## Required action:
Retype, with no pictures, each line from the one that holds "You are a computer-use" through the last line of the entries below, both included.

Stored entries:
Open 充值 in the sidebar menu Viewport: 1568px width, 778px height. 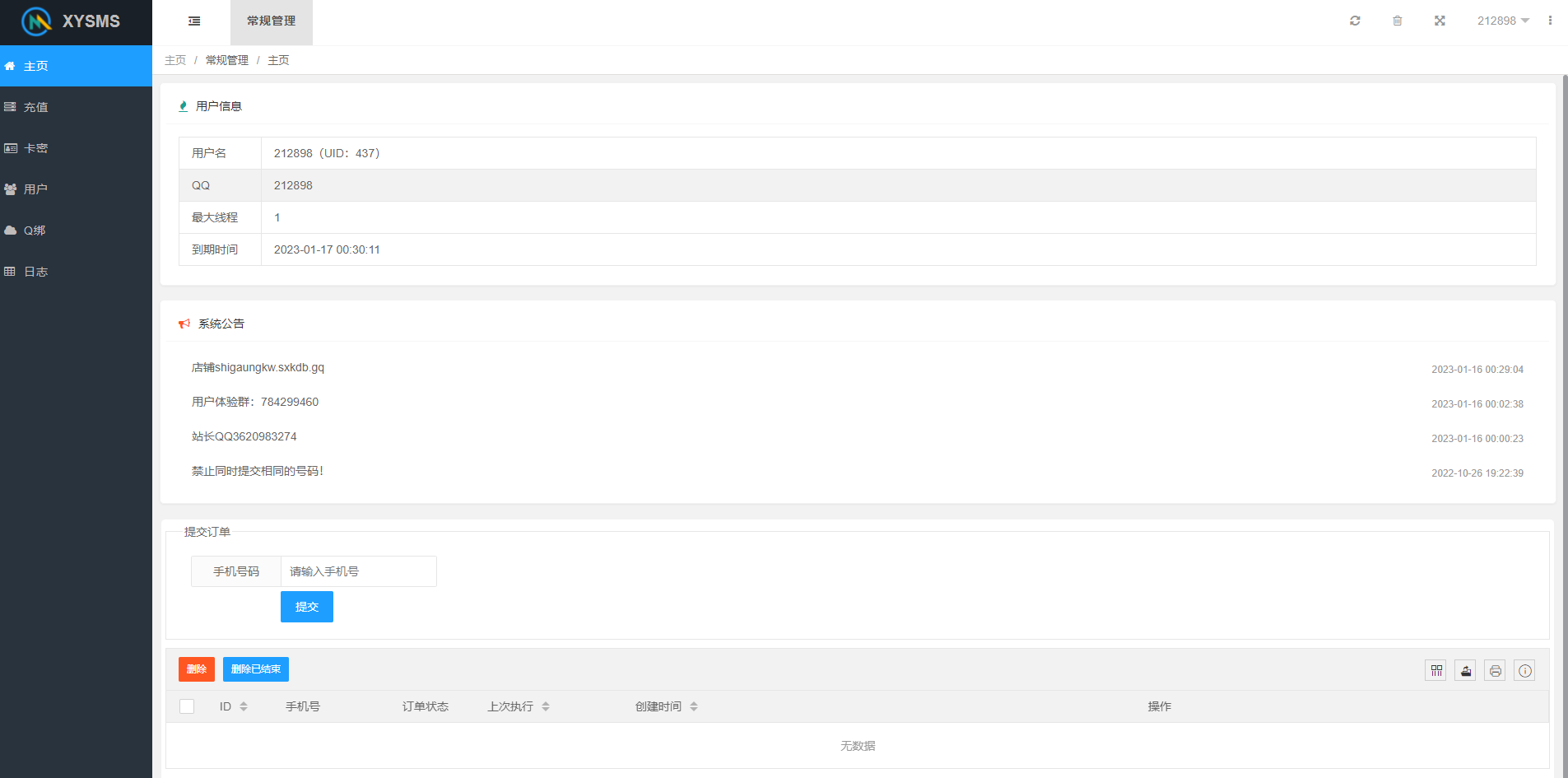point(36,107)
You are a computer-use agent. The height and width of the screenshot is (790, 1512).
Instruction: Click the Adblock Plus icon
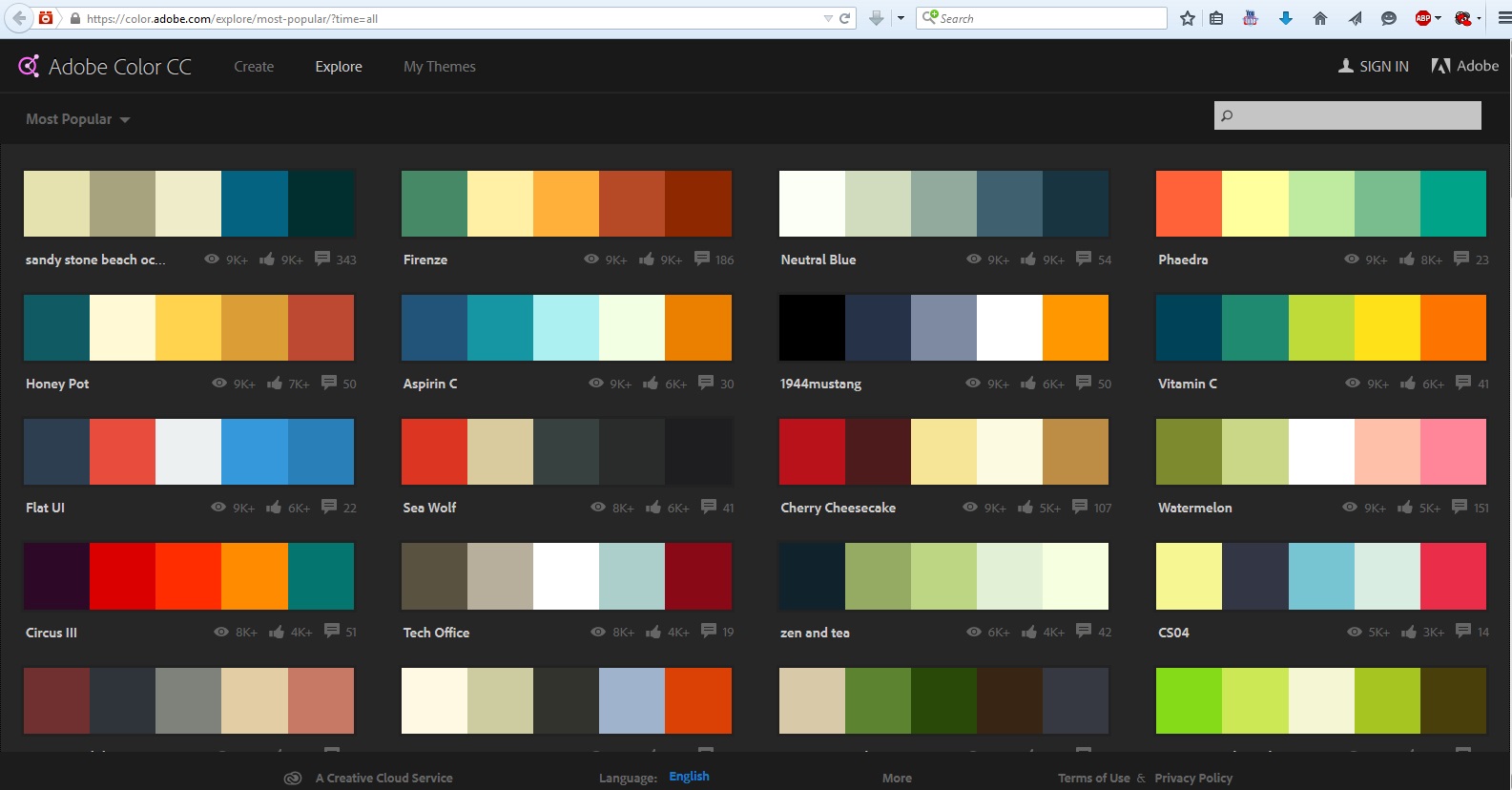coord(1423,18)
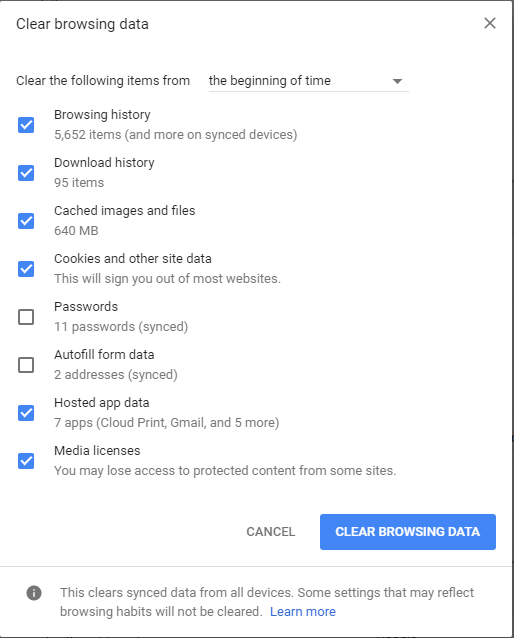Open the Learn more link

pos(303,612)
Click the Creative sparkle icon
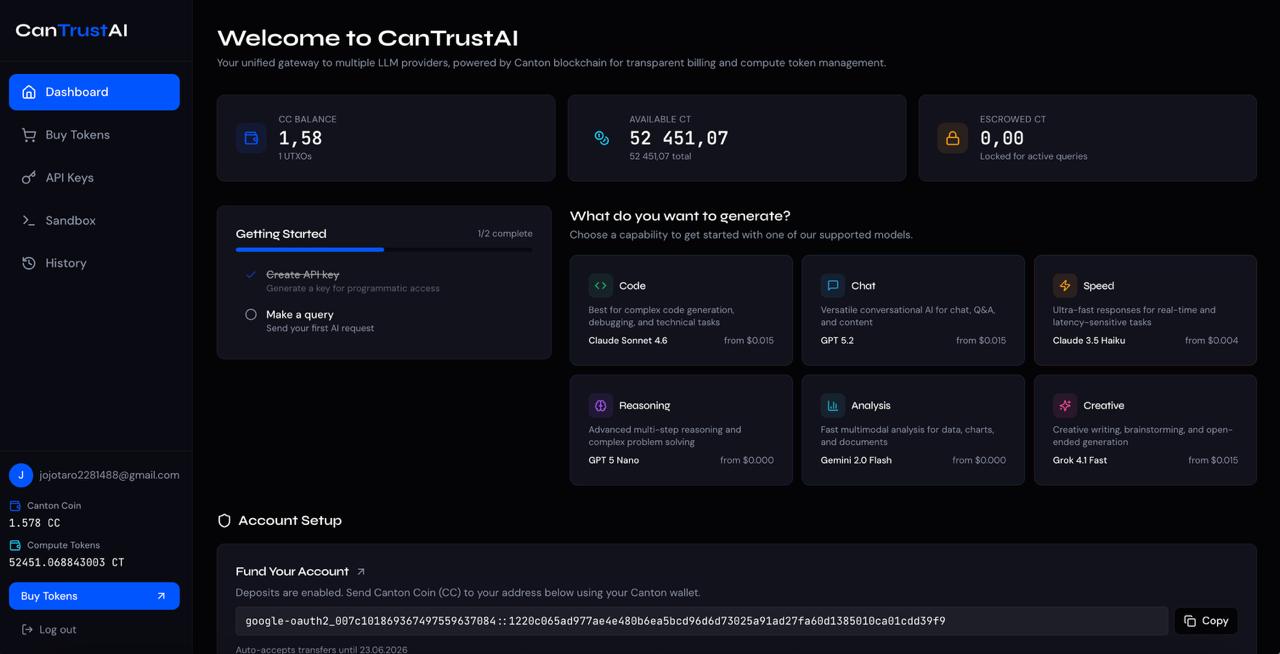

## Task answer:
You are a computer-use agent. The height and width of the screenshot is (790, 1512).
Instruction: Click the Adblock Plus icon
coord(1423,18)
Open the Learn more link

pos(303,612)
Click the Creative sparkle icon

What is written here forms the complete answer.